- **Data supplied**

::::::::::

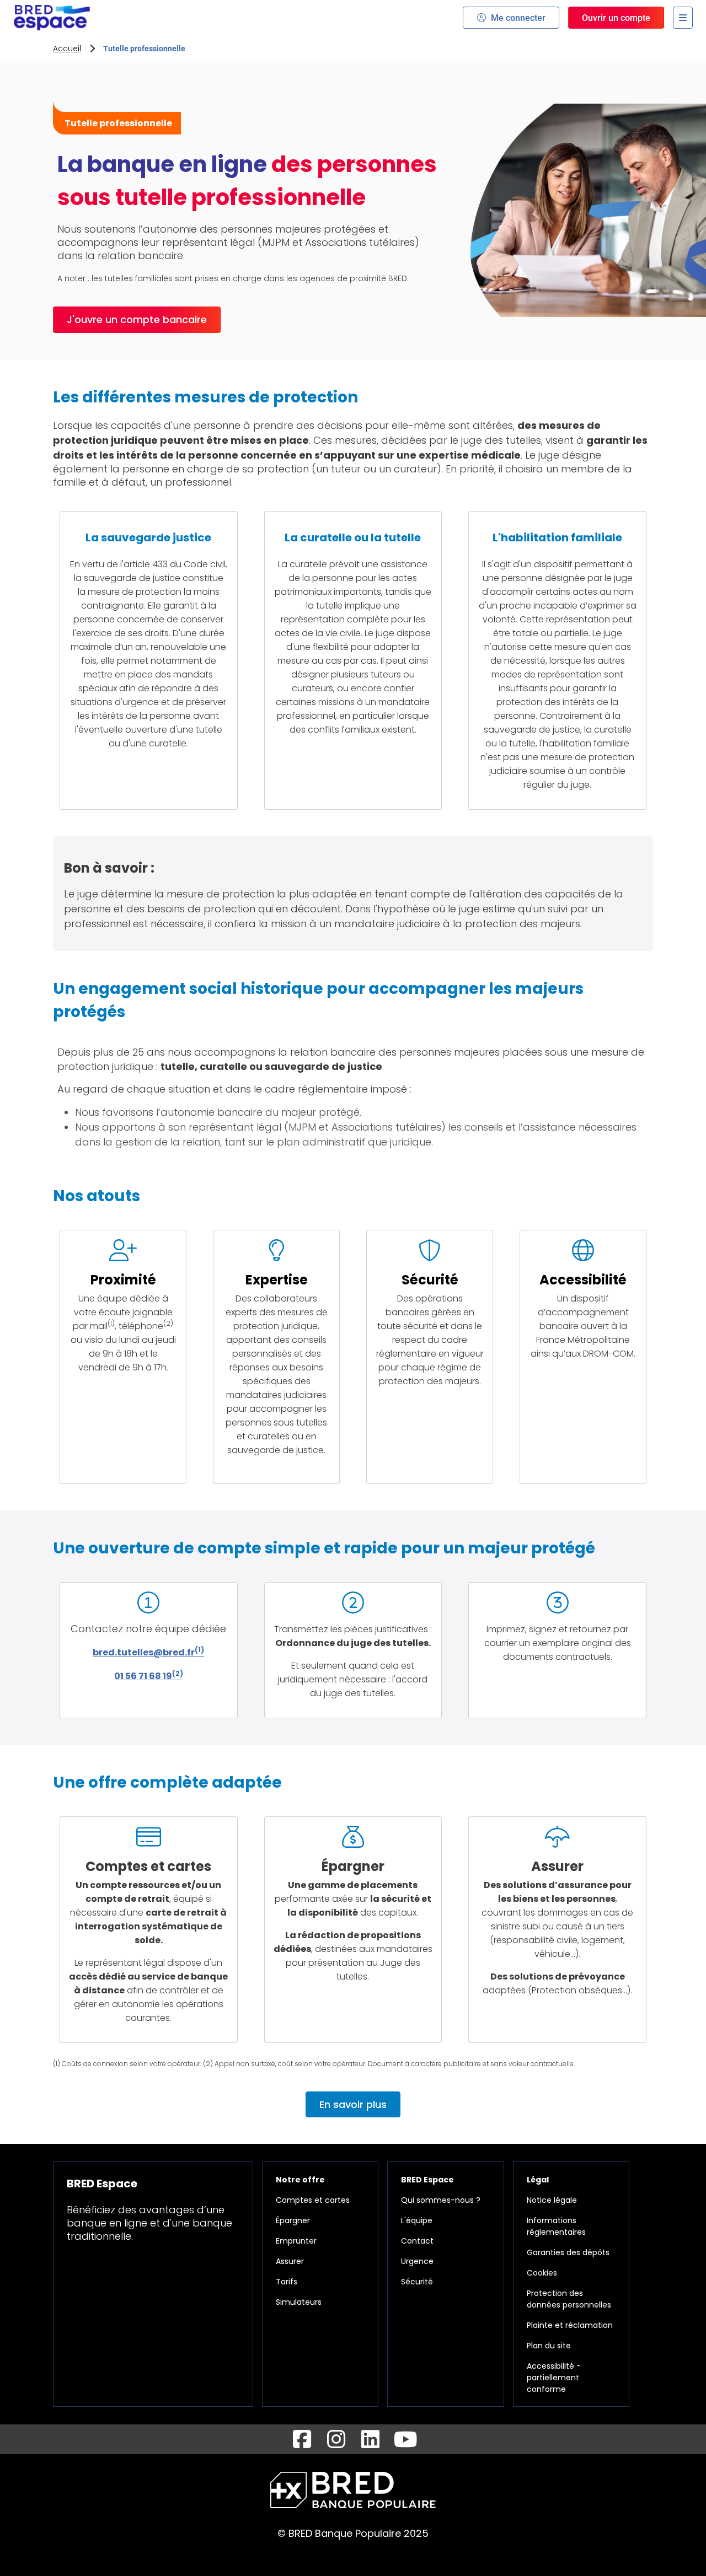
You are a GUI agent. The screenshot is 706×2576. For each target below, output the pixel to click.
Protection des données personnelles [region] (569, 2299)
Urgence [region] (417, 2261)
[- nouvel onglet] (301, 2439)
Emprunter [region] (296, 2240)
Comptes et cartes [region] (313, 2200)
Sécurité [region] (417, 2281)
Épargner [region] (293, 2220)
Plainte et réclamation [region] (570, 2325)
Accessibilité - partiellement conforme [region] (554, 2377)
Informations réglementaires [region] (556, 2226)
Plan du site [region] (549, 2345)
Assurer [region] (290, 2261)
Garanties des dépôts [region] (568, 2252)
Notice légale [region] (552, 2200)
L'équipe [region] (416, 2220)
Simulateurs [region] (299, 2302)
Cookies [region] (542, 2272)
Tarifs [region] (286, 2281)
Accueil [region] (67, 48)
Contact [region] (417, 2240)
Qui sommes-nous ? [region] (440, 2200)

::::::::::

- **Prompt**
Take the listing above and retype it exactly. Its pictures are to be omitted.

- **Exercise output**
You are a GUI agent. The screenshot is 706×2576. For each target below, output the pixel to click.
Protection des données personnelles [region] (569, 2299)
Urgence [region] (417, 2261)
[- nouvel onglet] (301, 2439)
Emprunter [region] (296, 2240)
Comptes et cartes [region] (313, 2200)
Sécurité [region] (417, 2281)
Épargner [region] (293, 2220)
Plainte et réclamation [region] (570, 2325)
Accessibilité - partiellement conforme [region] (554, 2377)
Informations réglementaires [region] (556, 2226)
Plan du site [region] (549, 2345)
Assurer [region] (290, 2261)
Garanties des dépôts [region] (568, 2252)
Notice légale [region] (552, 2200)
L'équipe [region] (416, 2220)
Simulateurs [region] (299, 2302)
Cookies [region] (542, 2272)
Tarifs [region] (286, 2281)
Accueil [region] (67, 48)
Contact [region] (417, 2240)
Qui sommes-nous ? [region] (440, 2200)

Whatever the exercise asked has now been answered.